WITH health products and natural medicines having been able to trade for so long without the guiding hand of a regulatory structure, the HPASA set up its own industry watchdog-cum-advisory body in mid-2006.This small, proactive group, known as the Self Monitoring Technical Committee (SMTC), was drawn from among the Association's EXCO members. Denise Maidment of Solgar was in the chair, and the team consisted of Andrew Butler, Mathano Mashiane and Celecia Roos with Deirdre Allen as secretary. The SMTC also had access to technical experts who could be drawn on when needed as well as laboratories that could be used for assays.
HPASA Chairman, Dr Alan Tomlinson, said at the launch of the self-monitoring initiative that it was not intended as a witch-hunt. "Until the new regulations and guidelines are in place, it is our aim to maintain and enhance the credibility of the industry on a voluntary basis so that consumers will know our products are safe and above board."
It was felt by the HPASA that the absence of regulations created loopholes for a handful of industry ‘cowboys' to make unsubstantiated claims for their products. Not only was this a disservice to the public but it reflected badly on the health products industry as a whole.
In October 2009, the Self-Monitoring Technical Committee updated its modus operandi and amended its name accordingly. Now operating as the Self-Monitoring Advisory Committee (SMAC), the body aims to guide member companies with regards to the general advertising practices of CAMS and to ensure that they have the correct information relating to advertising issues.
"We decided on the change as we operate more in an advisory capacity as opposed to wielding a big stick," explains Chairlady Denise Maidment.
Processing complaints
The Committee meets on a regular basis to process complaints from the market place and give advice on advertising and promotional material.
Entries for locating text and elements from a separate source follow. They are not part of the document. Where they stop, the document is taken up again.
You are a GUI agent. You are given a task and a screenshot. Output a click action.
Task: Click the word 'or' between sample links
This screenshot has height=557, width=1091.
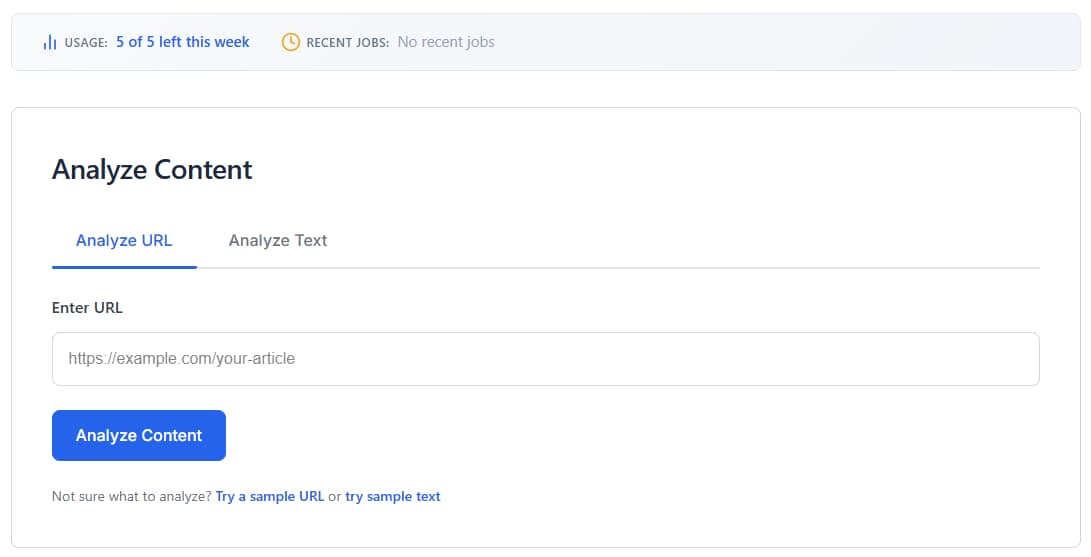coord(335,497)
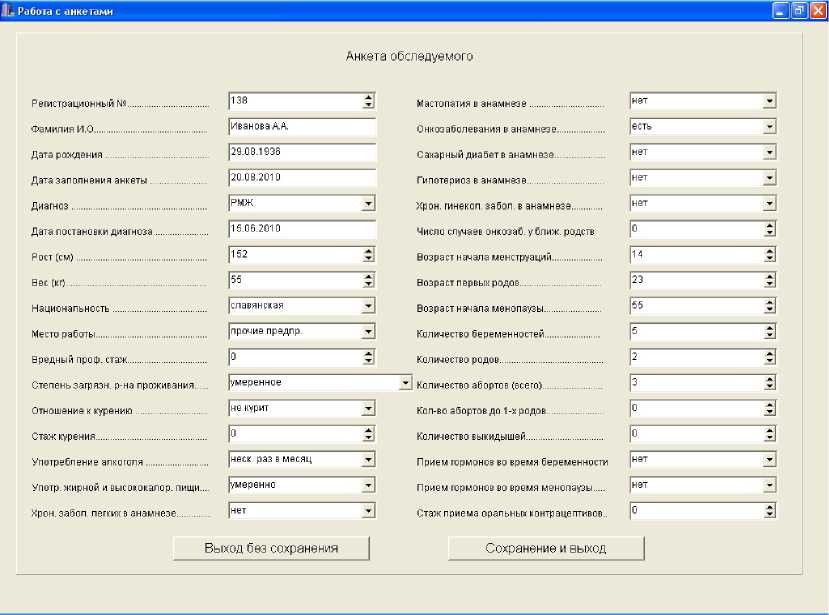
Task: Expand the Степень загрязн. р-на проживания dropdown
Action: pos(405,383)
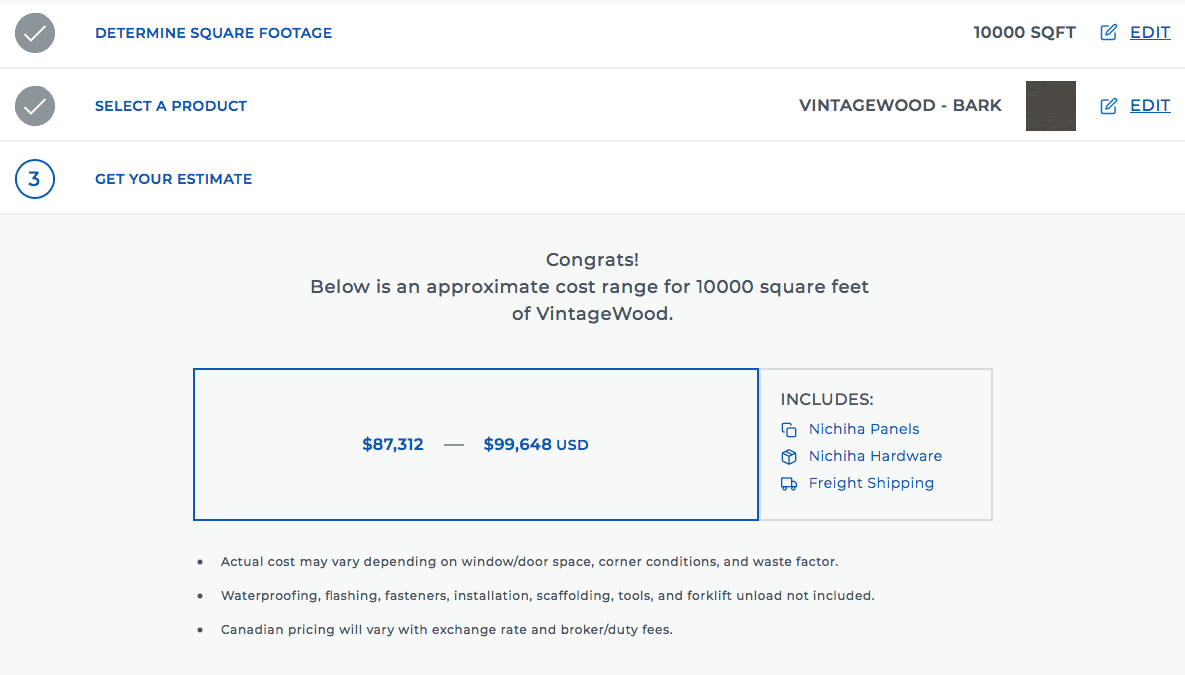Open the Select a Product step
Image resolution: width=1185 pixels, height=675 pixels.
click(x=171, y=106)
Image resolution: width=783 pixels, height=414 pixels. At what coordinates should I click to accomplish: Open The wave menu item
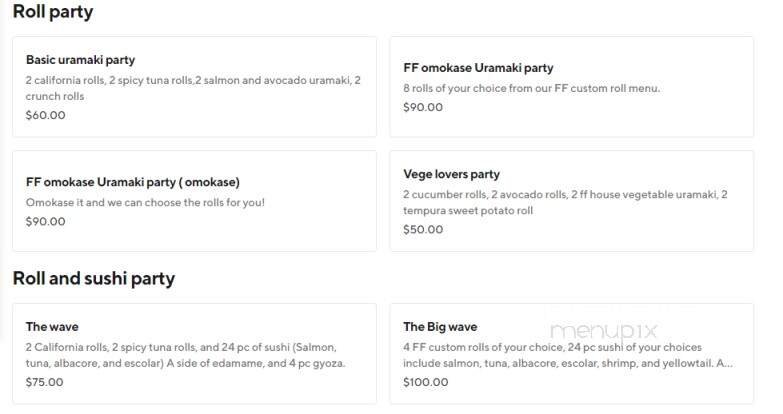click(x=52, y=327)
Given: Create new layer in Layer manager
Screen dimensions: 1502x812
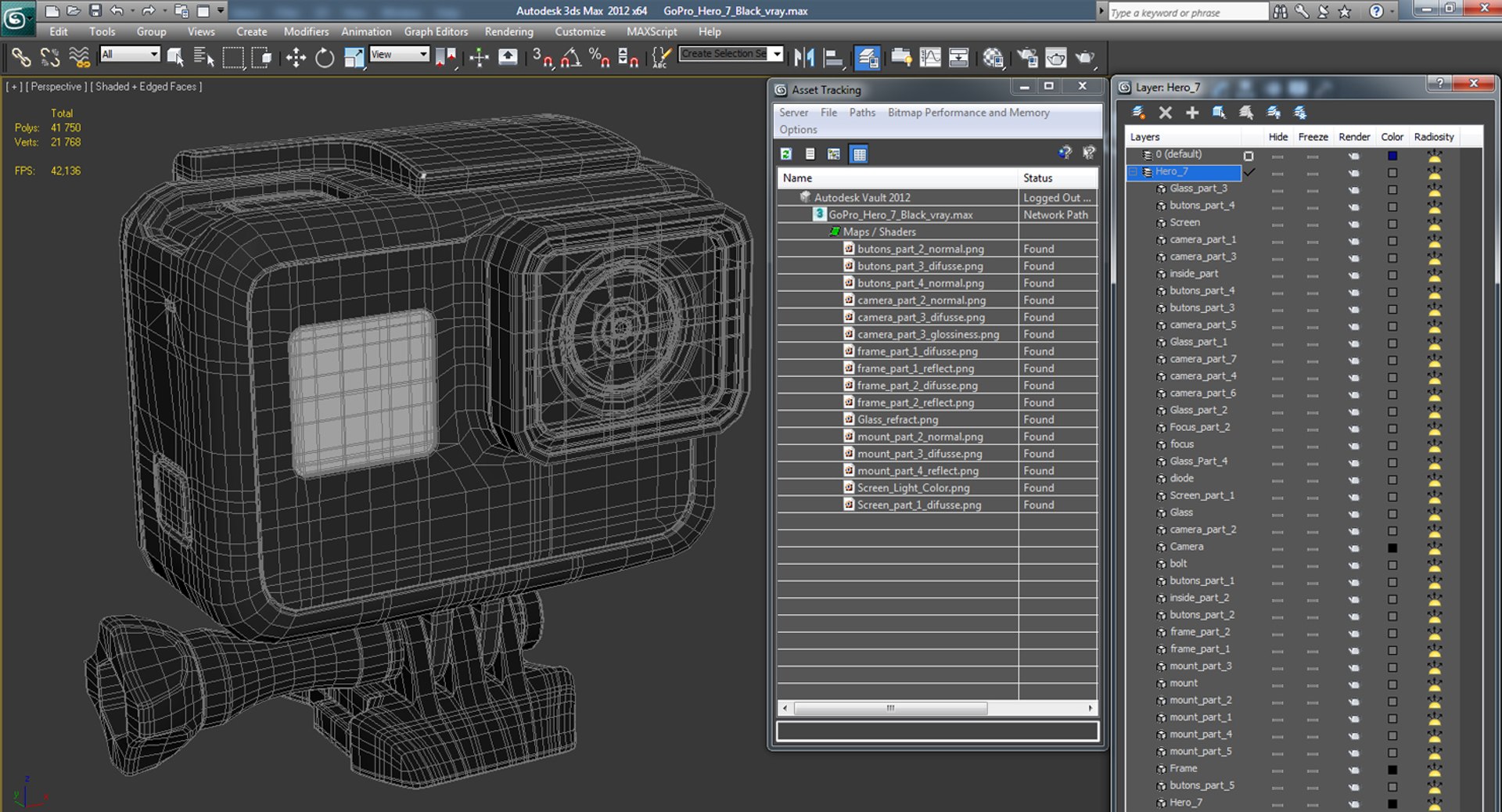Looking at the screenshot, I should (1139, 113).
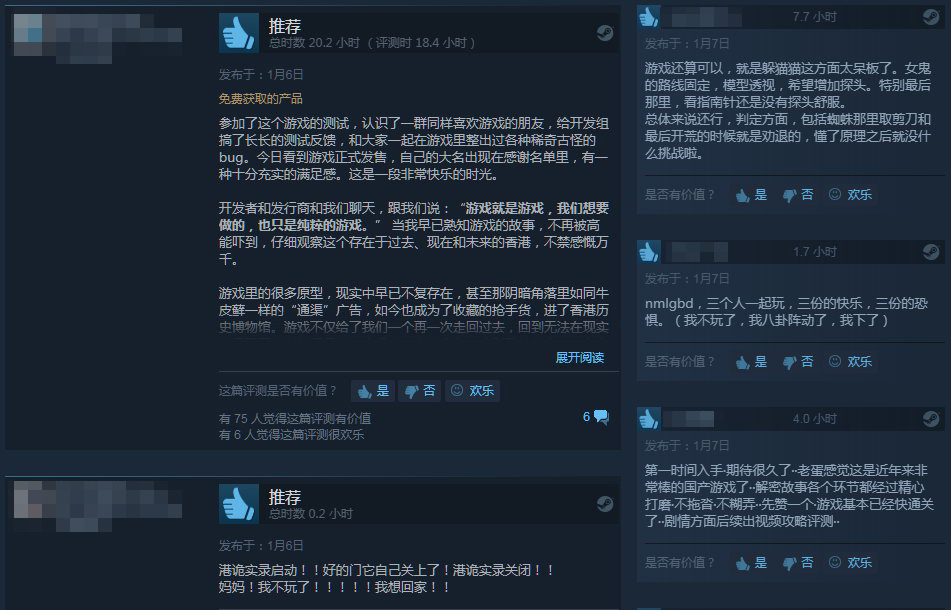Mark the 7.7 hour review as 欢乐
951x610 pixels.
click(x=850, y=195)
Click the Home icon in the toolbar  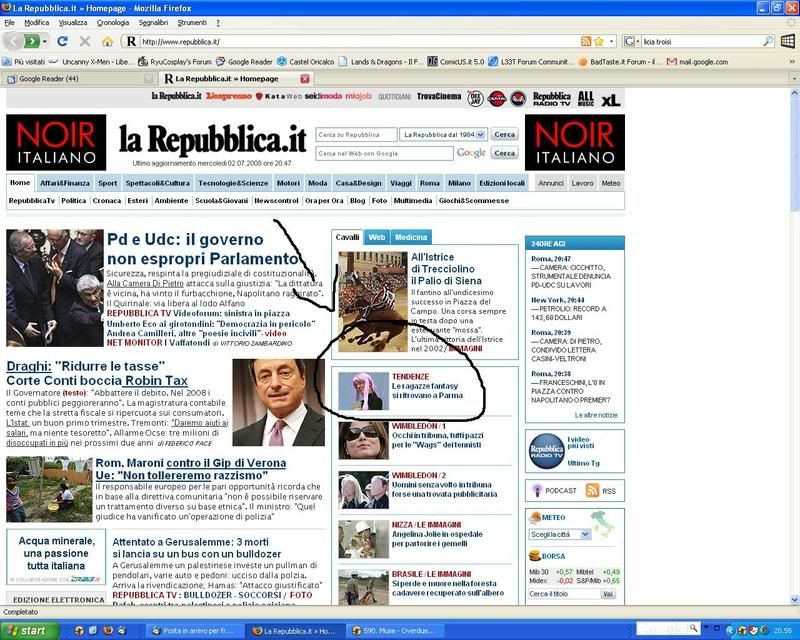coord(107,41)
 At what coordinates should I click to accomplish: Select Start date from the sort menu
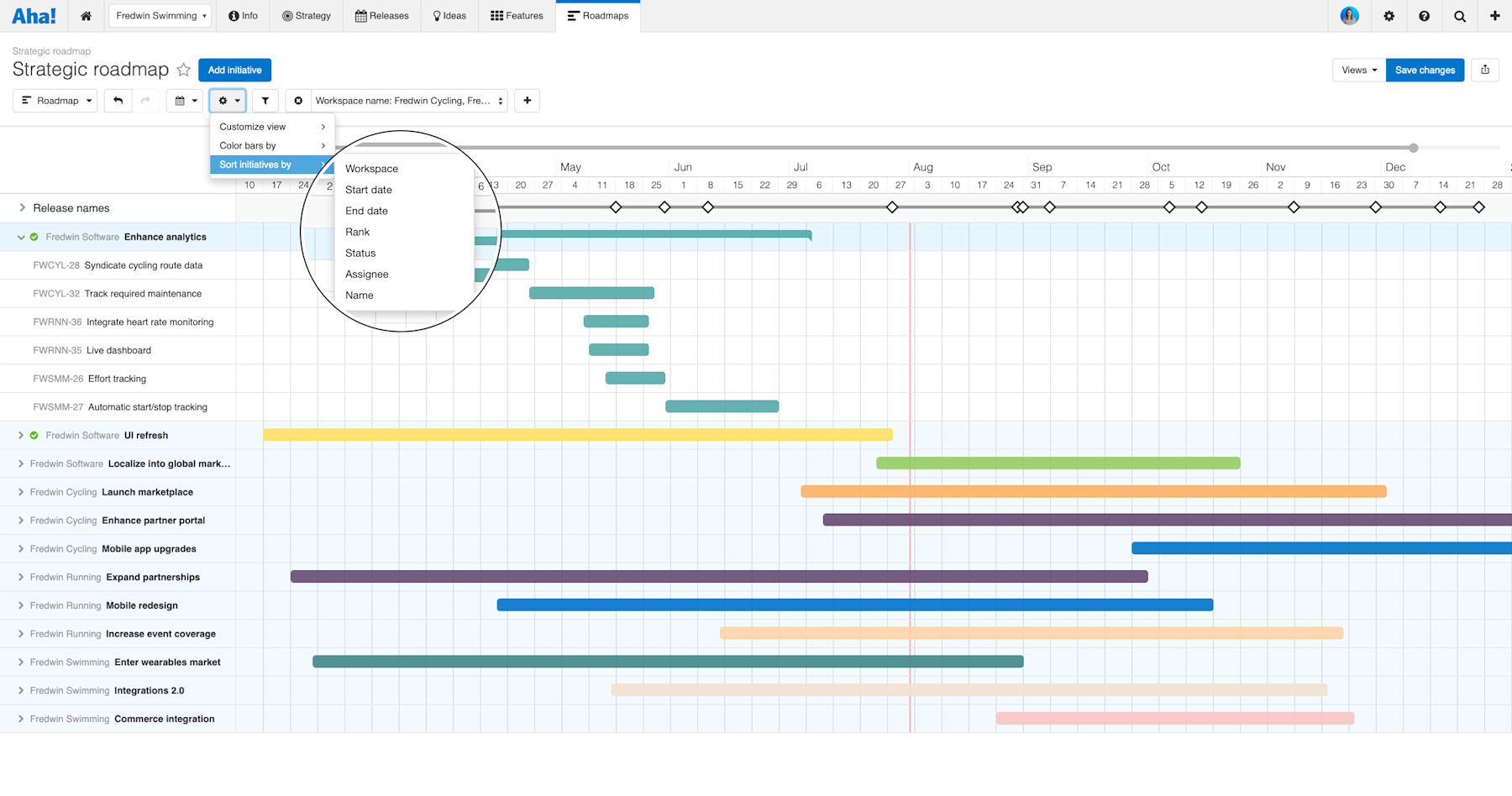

Products are evaluated according to substances, indications and claims but not efficacy or quality issues. To date, complaints have ranged from the simple, such as a medicinal claim for a nutritional supplement (which is irresponsible advertising and can be corrected by changing a few words on labels and adverts) to more complex issues such as new substances on the market that have not yet been tested for safety and validity.
Strict procedures are applied to complaints, regardless of whether they come from within the HPASA membership or a non-member company questioning claims and statements on labels and adverts as well as concern about substances. When it comes to substances, the SMAC refers to the lists already developed by the Broad Based Reference Groups acting under the authority of the Complementary Medicines Council of the MCC.
The SMAC still intends to scour advertising mediums such as print, radio and television for advertising contraventions and interact with companies that may be overstepping the rules and regulations.
"But we now offer added value," promises Maidment. "We will provide constructive advice to new HPA members as well as give insight into the guidelines necessary for introducing new products into the market. It's important to us that we make this information available so as to get everybody on the same page. Thus far we've had magnificent responses from companies who've had to make changes to advertising or labeling. We've noticed a lot of people being proactive and coming to us before they commit anything to print. Ultimately, that was what we wanted."
Expert Opinion
Maidment says that if a complaint goes beyond their mandate, they refer it for expert opinion. If there is non-compliance with the committee's counsel, they could pass the matter on to agencies such as the Advertising Standards Authority, Medicines Regulatory Authority and law enforcement bodies, all of which have given their full support to the self-monitoring drive.
The committee reports that generally, there has been a great deal of co-operation from companies that were investigated. They noticed that most problems stem from ignorance and that people want to comply but do not always know how to do so. One of the sticking points they have encountered has to do with companies who believe the claims they're making for products do have substantiating evidence. But such benefits cannot be applied to unregistered medicines.
There are some disease states that one cannot make claims for - like cancer and AIDS. Even a condition like arthritis, although not life-threatening, cannot be specified. The SMAC points out that one has to use descriptions such as ‘relief for joint pain and mobility'.
Maidment says some companies seem nervous that, if they do not link products to specific medical conditions, they will lose sales. "But I think that ‘looser phrasing' could actually help them reach more people, and we can help with that," she explains.
The SMAC is currently dealing with a few difficult issues, but the majority of requests submitted thus far relate to advice on working within correct and legal parameters. This committee will remain in operation until the new regulations and guidelines are in place.